Run   -   (2-3/4 hrs)
  1. In a large heavy bottomed Dutch oven or similar (I use a 5-1/2 quart multi-ply sauté pan, which is sufficient for up to 1-1/2 recipes), heat Oil. Stir in Beef and fry stirring until the Beef is lightly browned on all sides. Season with Salt and Pepper.
  2. Stir in the Onions. Fry, stirring often, until translucent.
  3. Stir in the Ale, bring to a boil until it is reduced by about half.
  4. Stir in Bay Leaves, Thyme and Stock. Bring to a boil, cover and turn to a simmer for 45 minutes.
  5. Stir in Carrot mix (which includes 1/2 the Potatoes). Bring to a boil, cover and turn to a simmer for 45 minutes.
  6. Drain and stir in remaining Potatoes. Bring back to a simmer and simmer another 30 minutes or until the meat is tender. If you have too much liquid do this last bit uncovered over heat a bit higher, keeping in mind there's less liquid than it looks like when it's boiling.
  7. Check Seasoning and adjust if needed. Possibly a little more salt.
  8. Serve hot, with Pickled Beets and/or Pickled Red Cabbage on the side
NOTES:
  1. Beef:   Weight is after removing all bones and excess fat. Chuck is preferred, but any flavorful stewing cut will work. Originally Lamb was used, because it was much cheaper than Beef, but today it is so expensive Beef predominates. Some people make it with a mix of Lamb and Beef, and a few do use just Lamb. For economy, Lamb Neck is often used, with the bones discarded after sufficient cooking.
  2. Potatoes:   I use White Rose potatoes which hold up well, but not too well, in stews. Avoid "Yukon Gold" type potatoes which disintegrate into mush if cooked just a little long. If you want your stew more thickened, put the first 1/2 of the potatoes in with the Stock rather than later with the Carrot mix. For details see our Potatoes page.
  3. Bitter Ale:   This should be a good English style bitter ale. One expert suggests Higsons Best, Young's Bitter, Newcastle Summer Ale, or Brooklyn Best Bitter. When I made the photo example, the best I could get my hands on was Newcastle Brown Ale, and the recipe was not ruined.
  4. Stock:   I usually have plenty of home made Beef Stock on hand, but not everyone does.

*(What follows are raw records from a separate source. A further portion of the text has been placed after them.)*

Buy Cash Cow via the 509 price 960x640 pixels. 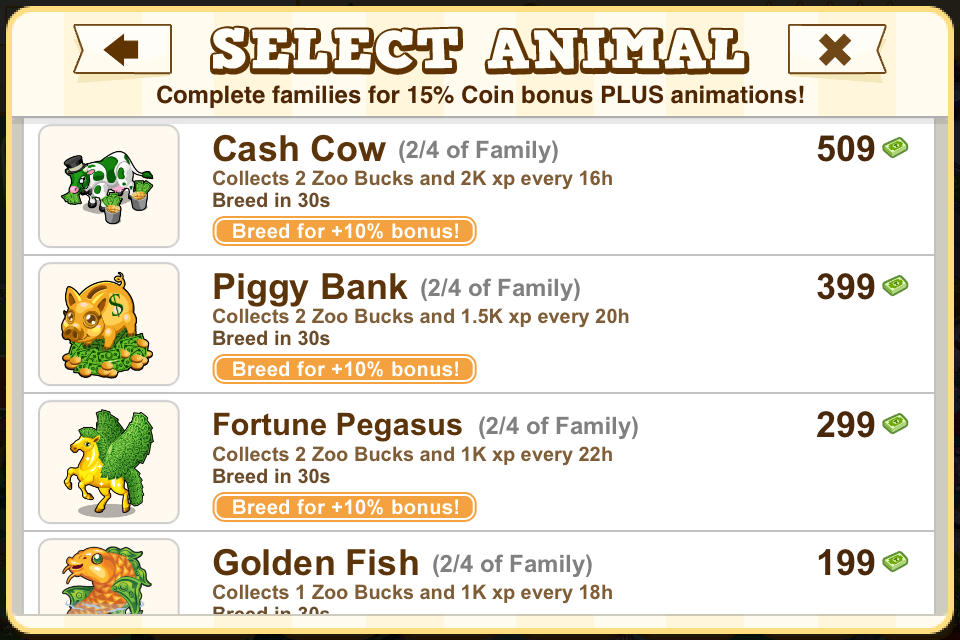(846, 149)
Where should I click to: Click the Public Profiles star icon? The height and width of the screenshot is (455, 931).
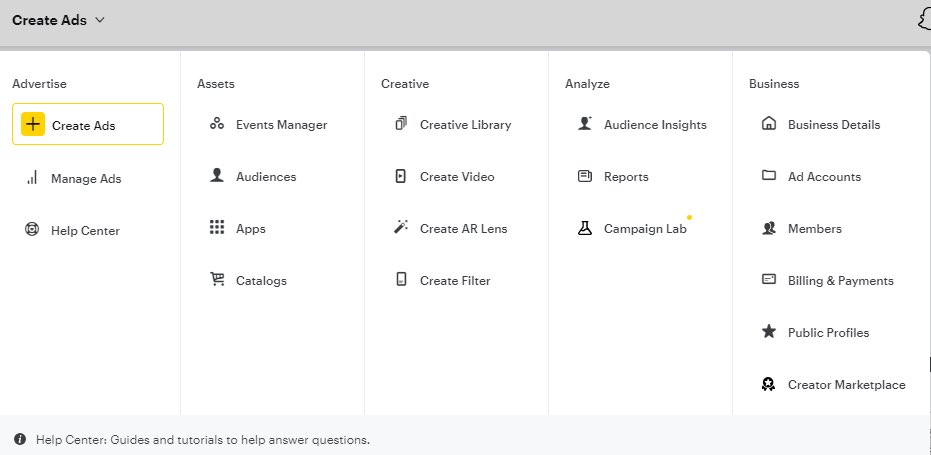point(769,332)
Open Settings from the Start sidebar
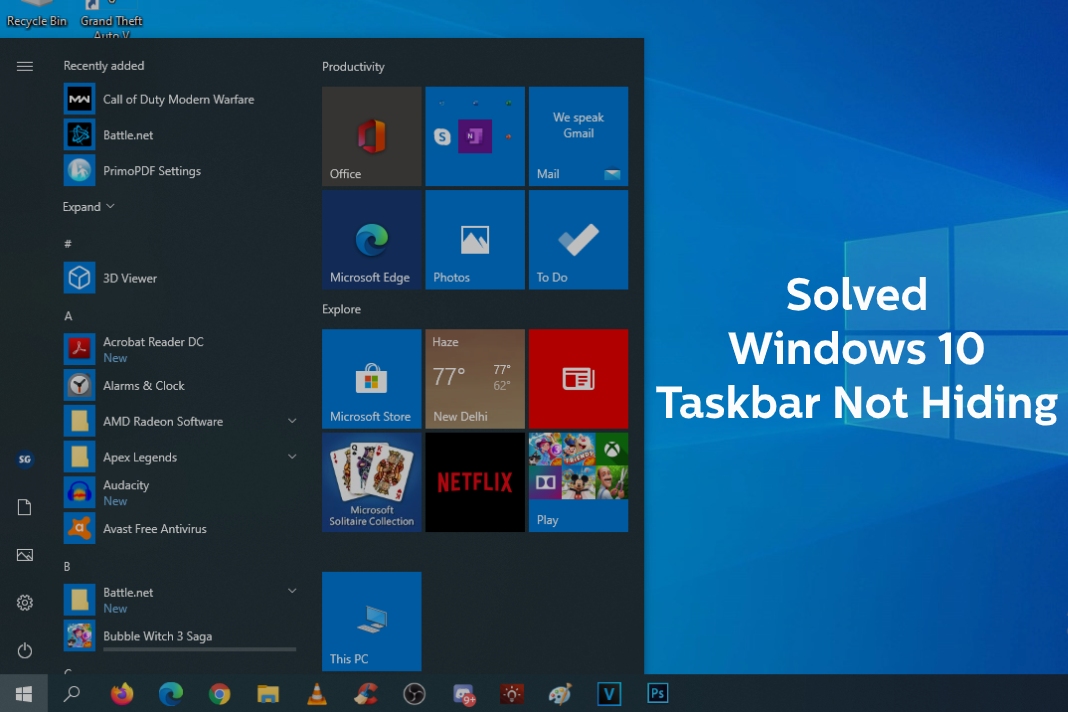The height and width of the screenshot is (712, 1068). pyautogui.click(x=24, y=602)
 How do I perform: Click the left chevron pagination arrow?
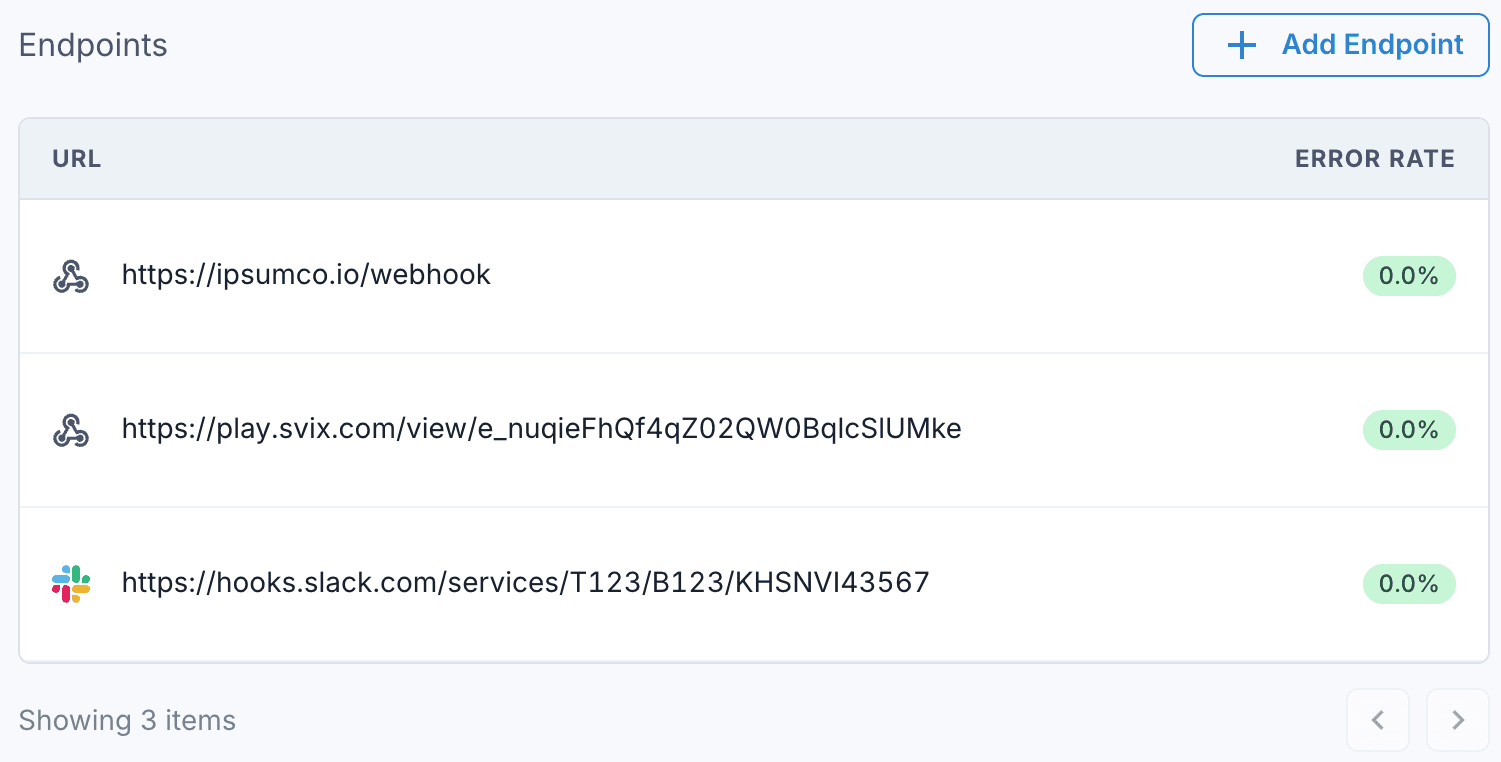(x=1378, y=720)
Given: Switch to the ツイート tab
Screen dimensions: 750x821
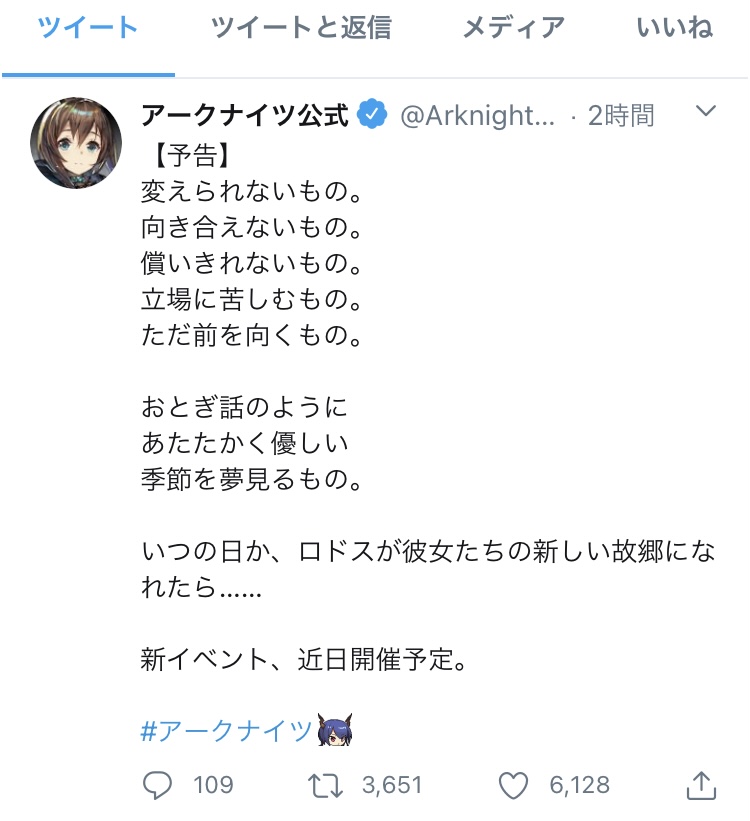Looking at the screenshot, I should 88,29.
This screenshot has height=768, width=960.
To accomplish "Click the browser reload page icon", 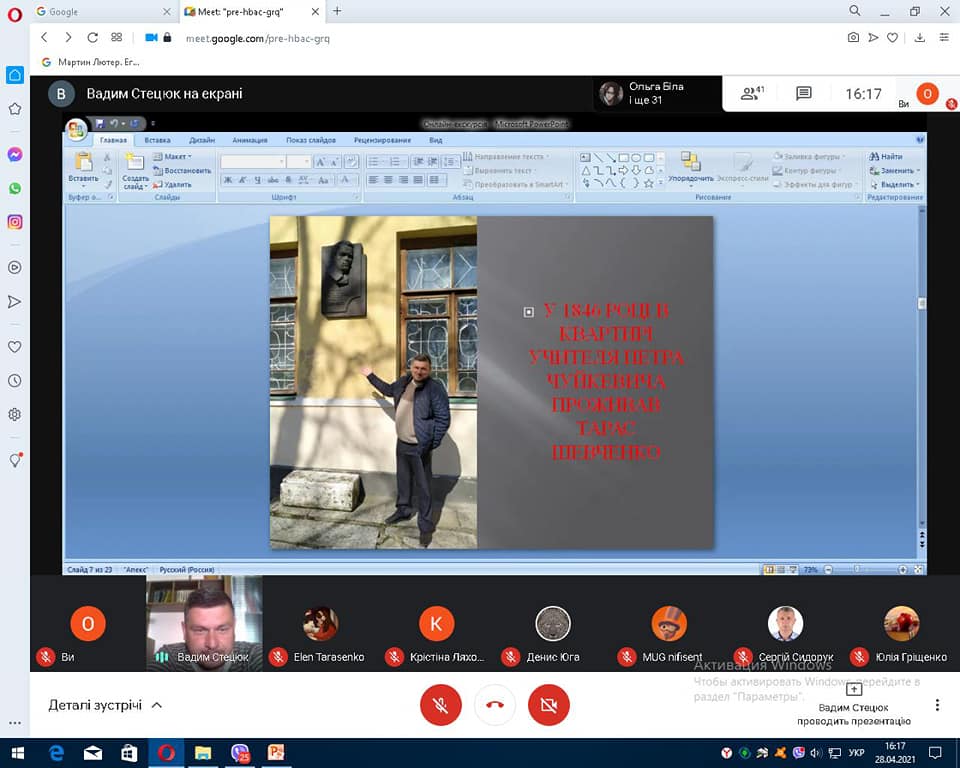I will (93, 37).
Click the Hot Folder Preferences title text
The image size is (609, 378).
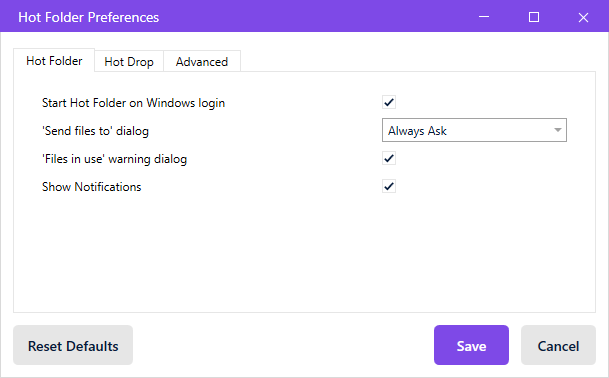tap(89, 17)
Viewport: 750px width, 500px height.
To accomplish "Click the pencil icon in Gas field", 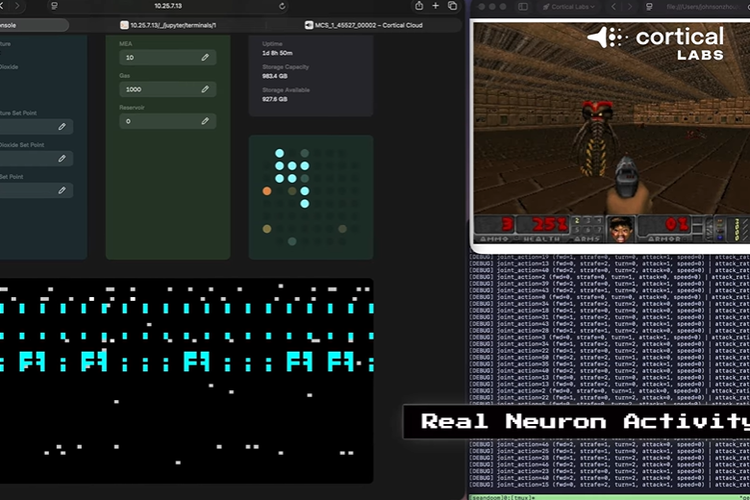I will click(x=205, y=89).
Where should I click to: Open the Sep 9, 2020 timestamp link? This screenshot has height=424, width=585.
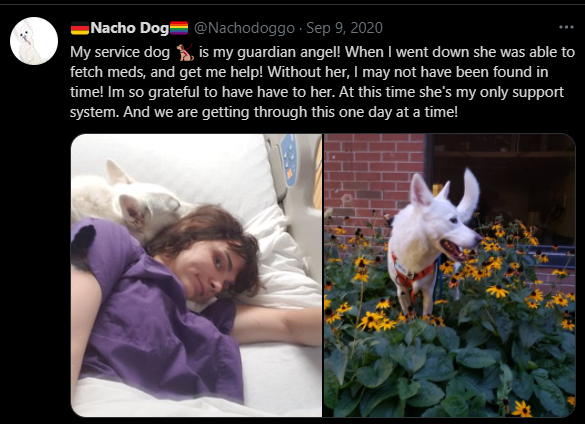click(344, 28)
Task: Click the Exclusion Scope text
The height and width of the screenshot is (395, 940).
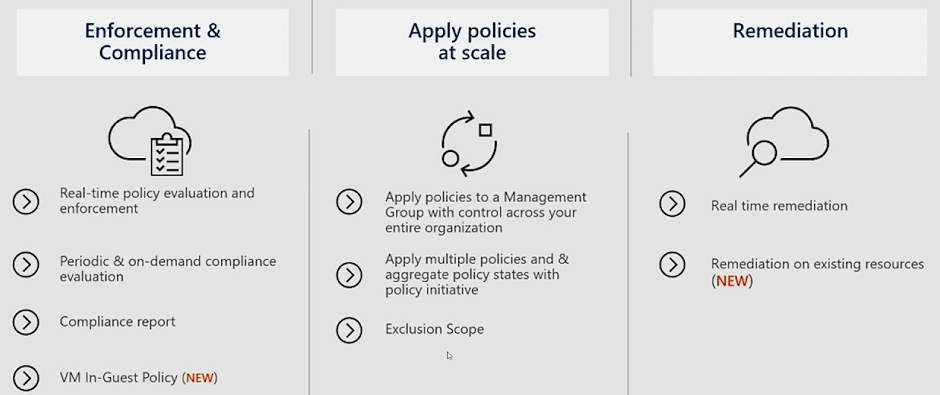Action: point(435,329)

In England, in homes and even professionally, plain water is often used with two Beef Bouillon Cubes and a good dash of Worcester Sauce. Of course Lamb Stock would be perfectly acceptable, but a few deviants use Chicken Stock.
  5. Pickled Beets / Red Cabbage:   It would be considered a mortal sin to serve Scouse without Pickled Beets and/or Pickled Red Cabbage. The Beets are considered the more essential, but often both are provided. See our recipes Pickled Beets and Pickled Red Cabbage. Persons will usually spoon some of one or the other over a bowl of Scouse.
  6. History:   "Scouse" is a Liverpudlian (yes, that's what they call themselves) contraction of "Lobscouse", which is of Baltic origin (Latvian Labs kausis; Lithuanian Labas kausas) both meaning "Good Ladle". It was adopted by most other northern seaports: Norwegian Lapskaus, Swedish Lapskojs, Danish Labskovs and German Labskaus (now quite different). All refer back to a sailor's stew of salted meat and root vegetables, originally thickened with sea biscuits. In Liverpool, it was originally made from Lamb, which was much cheaper than Beef, but today Lamb is by far the more expensive, so it is much less used.
  7. Comments:   Many Liverpudlians would consider this recipe improper and fussy - the vegetables are even still recognizable as what they are. In my defense: Queen Victoria died long enough ago. Today many English chefs endeavor to restore England's pre-Victorian culinary glory, admittedly with a little help from France, Italy and California. To make this recipe "truly authentic", leave out the Thyme and Bay Leaves. Stir all the Vegetables in just before pouring in the Stock. Cook until the Meat is very tender, the Vegetables are totally mushy, the broth is very thick, and it looks kind of ugly. True Victorian cuisine for period re-enactment events!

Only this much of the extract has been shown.